## Lines of data
-=-=-
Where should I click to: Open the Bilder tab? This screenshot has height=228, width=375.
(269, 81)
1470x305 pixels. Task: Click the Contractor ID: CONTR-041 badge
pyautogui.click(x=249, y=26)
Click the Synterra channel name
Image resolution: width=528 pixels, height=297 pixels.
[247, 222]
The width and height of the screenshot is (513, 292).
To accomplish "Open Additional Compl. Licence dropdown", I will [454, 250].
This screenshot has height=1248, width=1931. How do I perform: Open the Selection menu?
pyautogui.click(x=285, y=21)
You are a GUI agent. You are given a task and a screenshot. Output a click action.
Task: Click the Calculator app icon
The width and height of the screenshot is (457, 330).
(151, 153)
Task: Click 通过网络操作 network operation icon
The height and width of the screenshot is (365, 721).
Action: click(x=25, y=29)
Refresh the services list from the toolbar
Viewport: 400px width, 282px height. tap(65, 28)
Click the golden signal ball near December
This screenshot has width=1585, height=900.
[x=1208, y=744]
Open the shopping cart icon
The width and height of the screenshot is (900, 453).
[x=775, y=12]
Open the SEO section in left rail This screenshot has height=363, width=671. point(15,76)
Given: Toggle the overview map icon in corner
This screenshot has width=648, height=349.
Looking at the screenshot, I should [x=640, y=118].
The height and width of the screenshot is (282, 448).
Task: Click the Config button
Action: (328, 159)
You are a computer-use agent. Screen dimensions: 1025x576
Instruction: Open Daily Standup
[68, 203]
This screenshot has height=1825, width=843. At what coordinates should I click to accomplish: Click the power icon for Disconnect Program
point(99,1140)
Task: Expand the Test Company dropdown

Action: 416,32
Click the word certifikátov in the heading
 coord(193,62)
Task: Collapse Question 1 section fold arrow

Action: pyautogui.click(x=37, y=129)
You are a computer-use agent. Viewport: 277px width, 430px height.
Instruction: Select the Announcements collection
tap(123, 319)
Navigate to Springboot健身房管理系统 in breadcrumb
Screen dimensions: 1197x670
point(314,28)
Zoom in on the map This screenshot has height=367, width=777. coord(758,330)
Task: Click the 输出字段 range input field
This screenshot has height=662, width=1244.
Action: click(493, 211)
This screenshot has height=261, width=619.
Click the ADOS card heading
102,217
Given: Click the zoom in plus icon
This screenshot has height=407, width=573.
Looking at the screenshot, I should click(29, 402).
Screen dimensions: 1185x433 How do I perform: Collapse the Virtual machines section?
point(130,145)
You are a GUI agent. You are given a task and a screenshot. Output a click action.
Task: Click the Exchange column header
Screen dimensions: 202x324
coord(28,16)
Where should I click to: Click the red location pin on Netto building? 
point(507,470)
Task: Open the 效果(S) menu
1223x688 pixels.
-=-=-
## Instructions to follow
Rewrite all of the lines of data above, putting "Goal" wherever "Instruction" appears and leaving everything else unchanged.

## Output for this task
Where should I click to: Open the Bilder tab? This screenshot has height=228, width=375.
(269, 81)
1470x305 pixels. Task: Click the Contractor ID: CONTR-041 badge
pyautogui.click(x=249, y=26)
Click the Synterra channel name
Image resolution: width=528 pixels, height=297 pixels.
[247, 222]
The width and height of the screenshot is (513, 292).
To accomplish "Open Additional Compl. Licence dropdown", I will [454, 250].
This screenshot has height=1248, width=1931. How do I perform: Open the Selection menu?
pyautogui.click(x=285, y=21)
You are a GUI agent. You are given a task and a screenshot. Output a click action.
Task: Click the Calculator app icon
The width and height of the screenshot is (457, 330).
(151, 153)
Task: Click 通过网络操作 network operation icon
The height and width of the screenshot is (365, 721).
Action: click(x=25, y=29)
Refresh the services list from the toolbar
Viewport: 400px width, 282px height. tap(65, 28)
Click the golden signal ball near December
This screenshot has width=1585, height=900.
[x=1208, y=744]
Open the shopping cart icon
The width and height of the screenshot is (900, 453).
[x=775, y=12]
Open the SEO section in left rail This screenshot has height=363, width=671. point(15,76)
Given: Toggle the overview map icon in corner
This screenshot has width=648, height=349.
Looking at the screenshot, I should [x=640, y=118].
The height and width of the screenshot is (282, 448).
Task: Click the Config button
Action: (328, 159)
You are a computer-use agent. Screen dimensions: 1025x576
Goal: Open Daily Standup
[68, 203]
This screenshot has height=1825, width=843. At what coordinates should I click to accomplish: Click the power icon for Disconnect Program
point(99,1140)
Task: Expand the Test Company dropdown

Action: 416,32
Click the word certifikátov in the heading
 coord(193,62)
Task: Collapse Question 1 section fold arrow

Action: pyautogui.click(x=37, y=129)
You are a computer-use agent. Viewport: 277px width, 430px height.
Goal: Select the Announcements collection
tap(123, 319)
Navigate to Springboot健身房管理系统 in breadcrumb
Screen dimensions: 1197x670
point(314,28)
Zoom in on the map This screenshot has height=367, width=777. coord(758,330)
Task: Click the 输出字段 range input field
This screenshot has height=662, width=1244.
Action: click(493, 211)
This screenshot has height=261, width=619.
Click the ADOS card heading
102,217
Given: Click the zoom in plus icon
This screenshot has height=407, width=573.
Looking at the screenshot, I should click(29, 402).
Screen dimensions: 1185x433 How do I perform: Collapse the Virtual machines section?
point(130,145)
You are a GUI agent. You are given a task and a screenshot. Output a click action.
Task: Click the Exchange column header
Screen dimensions: 202x324
coord(28,16)
Where should I click to: Click the red location pin on Netto building? 
point(507,470)
Task: Open the 效果(S) menu
1223x688 pixels.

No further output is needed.